Foreign firms have also identified a number of IT niches they believe are very promising. Raed Hajarat, the MEA and Jordan managing director at Oracle, believes Arabic content production represents a major opportunity. “The region needs more Arabic content, whether in games, mobile phone applications or multimedia. To have a dynamic content industry, Jordan must first develop a culture that places greater emphasis on innovative thinking. OASIS 500 has been a very successful initiative in this respect,” Hajarat told OBG.

Mohammed Helal, the country manager for Jordan and the Levant for Dell, cites business process outsourcing (BPO) as a potential growth segment that can also help tackle wider economic challenges. “Given its high level of unemployment, Jordan should focus on developing a BPO industry, which could create thousands of jobs and add tremendous value to the economy,” he told OBG. “The kingdom’s advantages include strong human resources, an ICT-friendly government and a local dialect that is widely understood across the region. That said, Jordan needs to improve the communications skills of its IT graduates, and the cost of running BPO operations is still relatively high.”
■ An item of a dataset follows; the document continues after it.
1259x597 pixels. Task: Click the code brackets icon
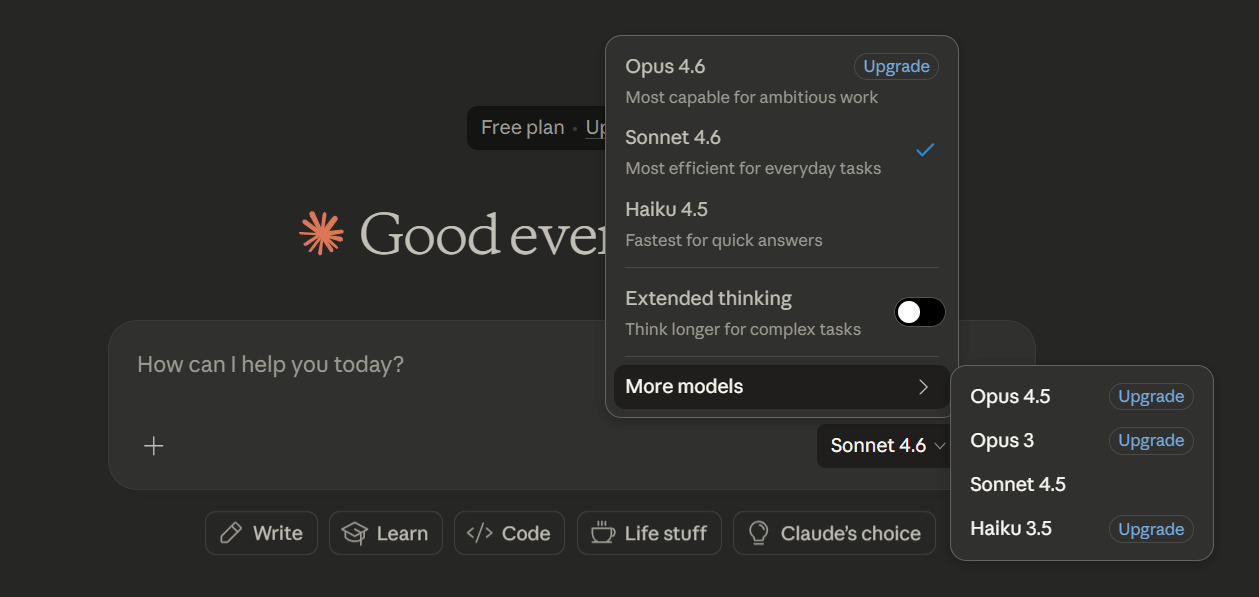point(480,533)
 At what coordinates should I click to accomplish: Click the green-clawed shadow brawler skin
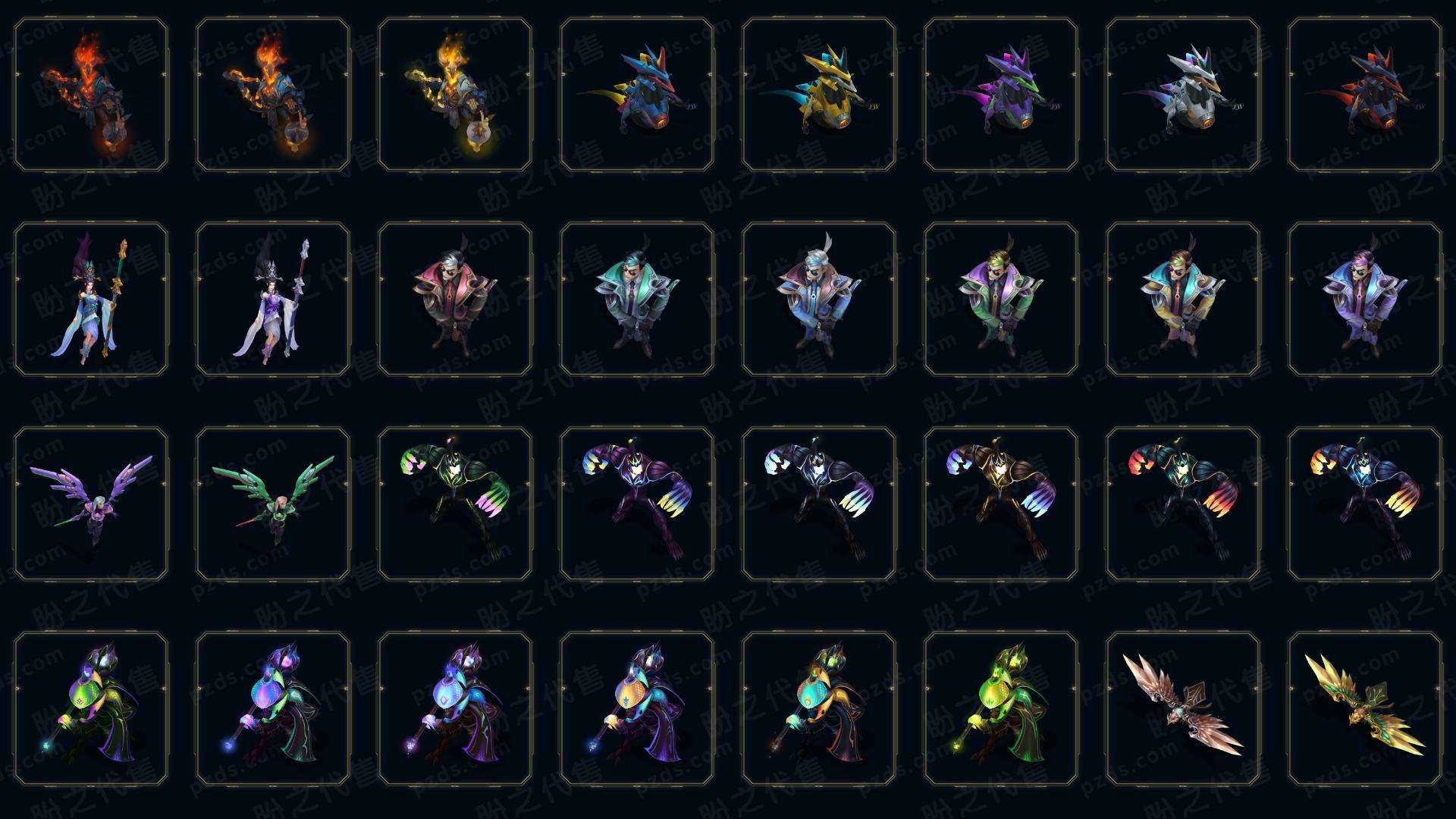[455, 504]
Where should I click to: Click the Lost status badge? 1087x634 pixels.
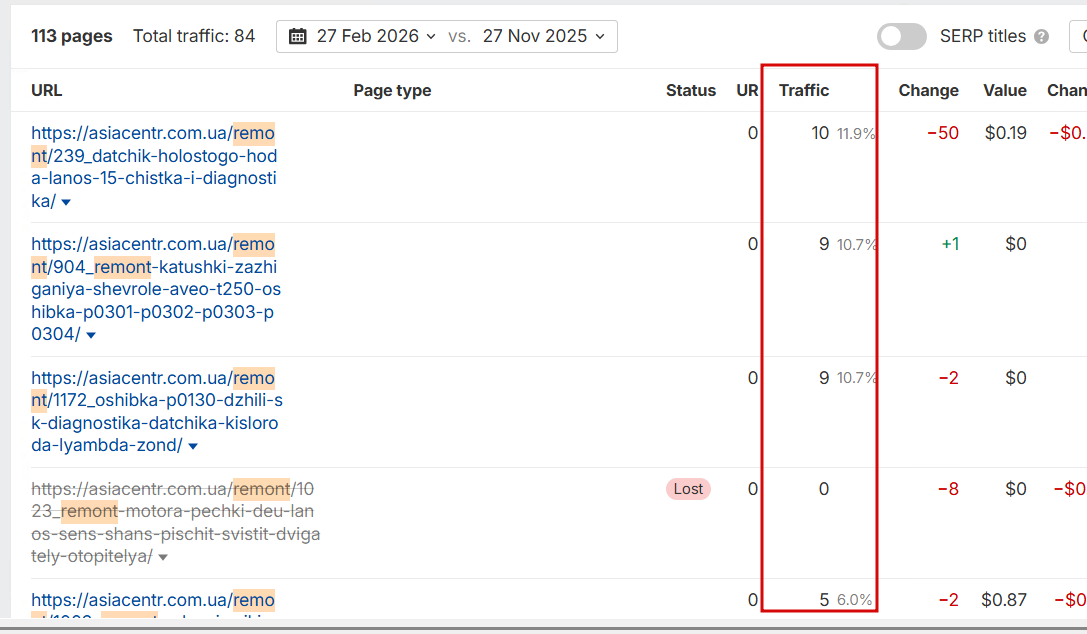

SURVEY SUCCESS: Data from other sources supports the notion that Jordan is one of the region’s most attractive countries in terms of BPO services, but that it needs to deal with a number of challenges. A.T. Kearny ranked the kingdom 22nd out of 50 countries in its 2011 Global Services Location Index, which rates the attractiveness in terms of offshoring of 50 countries worldwide. Jordan ranked third among MENA countries. The kingdom scored 2.97 out of 4 in the financial attractiveness category, 1.49 out of 3 for business environment and 0.77 out of 3 for people skills and availability, giving it a total score of 5.23 out of 10, compared to Egypt’s 5.81 and the UAE’s 5.41. Jordan has fallen in the ratings in recent years, having been in ninth place in 2009, though political developments the region since the rankings were published in early 2011 appear likely to highlight Jordan’s comparative political stability, increasing its attractiveness compared to some other regional competitors.